The exercise:
Return the passage of the Quanta earnings preview from "Quanta’s earnings topped" to "surprise of 6%.", word for word.

Document:
===============

Quanta’s earnings topped the consensus mark in three of the trailing four quarters and missed on the remaining occasion, with an average surprise of 6%.
PWR’s Trend in Estimate Revision
The Zacks Consensus Estimate for Quanta’s first-quarter adjusted earnings per share (EPS) has declined to $1.67 from $1.73 over the past 30 days. Yet, the estimated figure indicates 18.4% growth from the year-ago EPS of $1.41.
The consensus mark for revenues is pegged at $5.88 billion, implying 16.8% year-over-year growth. (Find the latest EPS estimates and surprises on Zacks Earnings Calendar.)
Factors Likely to Have Shaped Quanta’s Q1 Performance
Revenues
Quanta’s first-quarter top line is expected to have increased year over year, on the back of strong demand trends for its diversified service offerings. The multi-year initiatives aimed at modernizing utility infrastructure and expanding renewable energy generation and transmission infrastructure are expected to have contributed to the quarterly growth.
The notable increases in power demand in the United States, driven by the adoption of new technologies and related infrastructure, including Artificial Intelligence and data centers, accompanied by federal and state policies designed to accelerate the energy transition, are also likely to have boded well.
Segment-wise, our model expects revenues from the Electric Infrastructure Solutions segment (which accounted for 82.1% of total revenues in fourth-quarter 2024) and the Underground Utility and Infrastructure Solutions segment (which accounted for 17.9% of total revenues in the fourth quarter) to increase year over year by 19.9% to $4.69 billion and 7.7% to $2.21 billion, respectively.
Notably, Quanta’s inorganic initiatives, along with its focus on the growth strategy, are also likely to have aided its quarterly performance, positioning it well for the upcoming quarters.

===============

Material:
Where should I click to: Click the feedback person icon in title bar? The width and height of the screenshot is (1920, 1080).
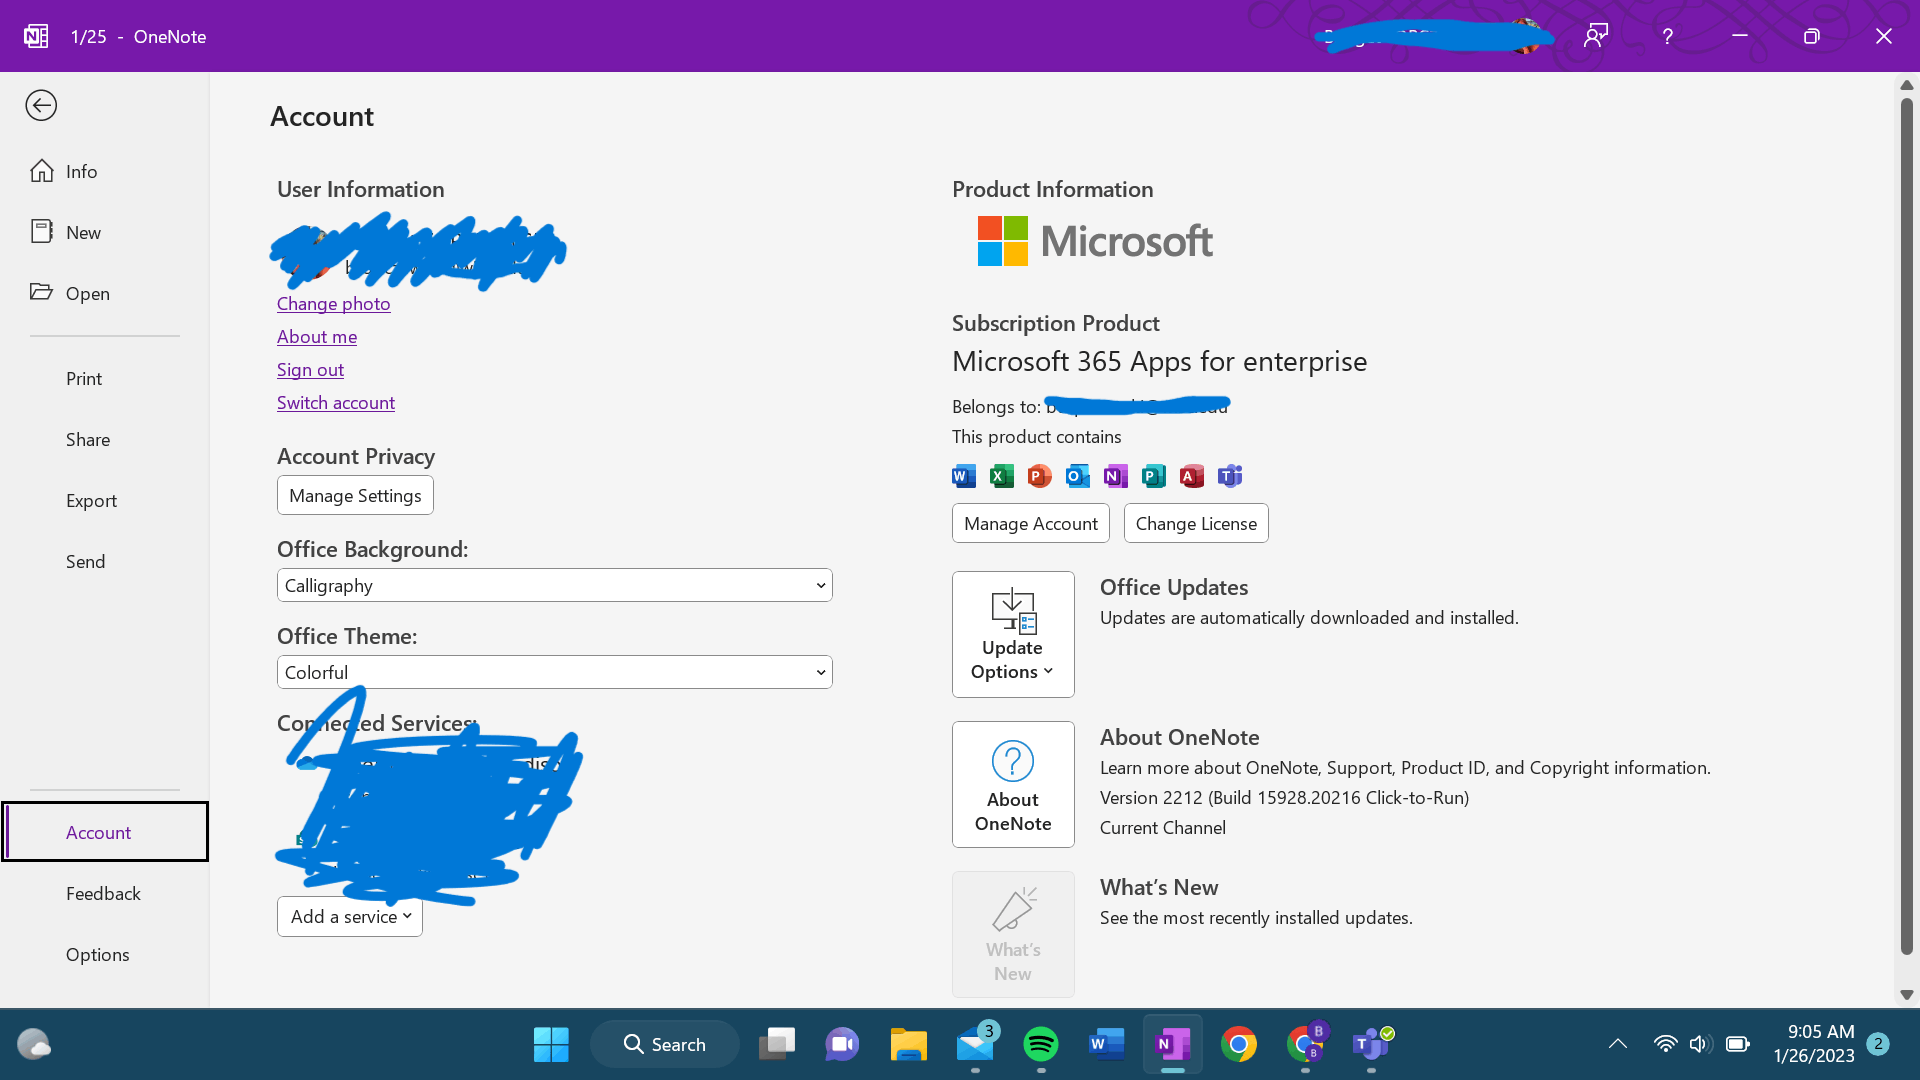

===============

Result:
Quanta’s earnings topped the consensus mark in three of the trailing four quarters and missed on the remaining occasion, with an average surprise of 6%.